Adapter David Hine has carried out much of the hard work on our behalf, mining Hugo’s discursive narrative for the excellent plot at its core. We open with a mystery, then move to a shoeless young boy in the snow, Gwynplaine, who rescues a crying infant from its frozen mother’s corpse before chancing on the caravan of an erudite travelling entertainer. Ursus christens the baby Dea, and remarks that someone’s deformed Gwynplaine’s face, leaving him with a permanent grinning open mouth.
The trio pool their resources to form a travelling show mixing the cultural and the sideshow, arriving in London when both the children are young adults. From there we enter some very strange territory, and as the plot unwinds we learn of Gwynplaine’s mutilation, a manipulative servant and the callous nature of the upper classes. Hugo’s melodrama is frankly barking, but also thoroughly entertaining, with a central wild, unpredictable twist. Hine is faithful to the republican message integral to the plot, but notes in his afterword that much of the repetition was pruned.
Mark Stafford’s art is excellent in most respects, providing a sort of scratchy engraved woodcut look, but also problematical.
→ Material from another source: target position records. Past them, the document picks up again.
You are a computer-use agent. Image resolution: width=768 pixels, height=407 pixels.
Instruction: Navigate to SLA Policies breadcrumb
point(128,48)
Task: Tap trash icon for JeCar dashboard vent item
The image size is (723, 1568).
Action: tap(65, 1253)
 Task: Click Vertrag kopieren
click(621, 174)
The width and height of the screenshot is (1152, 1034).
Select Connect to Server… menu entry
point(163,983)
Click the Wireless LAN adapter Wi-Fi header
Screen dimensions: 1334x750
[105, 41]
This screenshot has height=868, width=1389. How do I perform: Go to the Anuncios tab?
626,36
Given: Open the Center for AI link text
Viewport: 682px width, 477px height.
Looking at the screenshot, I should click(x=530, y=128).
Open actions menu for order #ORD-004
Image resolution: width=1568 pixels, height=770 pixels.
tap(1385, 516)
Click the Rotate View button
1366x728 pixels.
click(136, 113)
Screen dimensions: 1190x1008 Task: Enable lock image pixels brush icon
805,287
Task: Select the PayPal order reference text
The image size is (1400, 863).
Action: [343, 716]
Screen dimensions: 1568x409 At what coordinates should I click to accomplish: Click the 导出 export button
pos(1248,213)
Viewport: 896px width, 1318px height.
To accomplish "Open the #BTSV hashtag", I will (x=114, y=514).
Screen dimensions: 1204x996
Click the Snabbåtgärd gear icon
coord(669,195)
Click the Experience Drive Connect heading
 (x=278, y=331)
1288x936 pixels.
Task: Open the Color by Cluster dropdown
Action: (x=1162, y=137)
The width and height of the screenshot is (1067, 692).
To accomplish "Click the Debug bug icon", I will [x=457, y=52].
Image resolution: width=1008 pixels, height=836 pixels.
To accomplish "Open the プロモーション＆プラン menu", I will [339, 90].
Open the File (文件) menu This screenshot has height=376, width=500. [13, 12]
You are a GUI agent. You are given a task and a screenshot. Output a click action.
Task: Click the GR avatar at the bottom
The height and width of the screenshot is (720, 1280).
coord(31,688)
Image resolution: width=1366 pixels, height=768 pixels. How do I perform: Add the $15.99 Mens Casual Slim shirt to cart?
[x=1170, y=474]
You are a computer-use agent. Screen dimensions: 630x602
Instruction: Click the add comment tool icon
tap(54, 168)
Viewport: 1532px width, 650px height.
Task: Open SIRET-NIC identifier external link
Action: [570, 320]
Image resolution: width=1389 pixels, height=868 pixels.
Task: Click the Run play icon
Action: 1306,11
He’s deliberately opted for a process that accentuates the grotesque, which works fine for Gwynplaine’s rictus grin, but when the text requires a woman of exceptional beauty the style only permits someone slightly less homely. Stafford is well up to conveying the seedy London of the era and some of Hugo’s more fanciful creations, such as the silent Wapentake, a foreboding official messenger with a distinctive hat and stick who must be followed when he summons. The path leads to court, and refusal to death. Also be sure not just flick past Stafford’s great chapter title illustrations, every one a t-shirt.
The afterword further notes that Conrad Veidt’s portrayal of Gwynplaine in the 1926 film adaptation was the visual inspiration for the Joker, so The Man Who Laughs has a connection leading all the way back to the earliest days of comics. Permit yourself to be sucked into the eccentricity and this is a rewarding adaptation.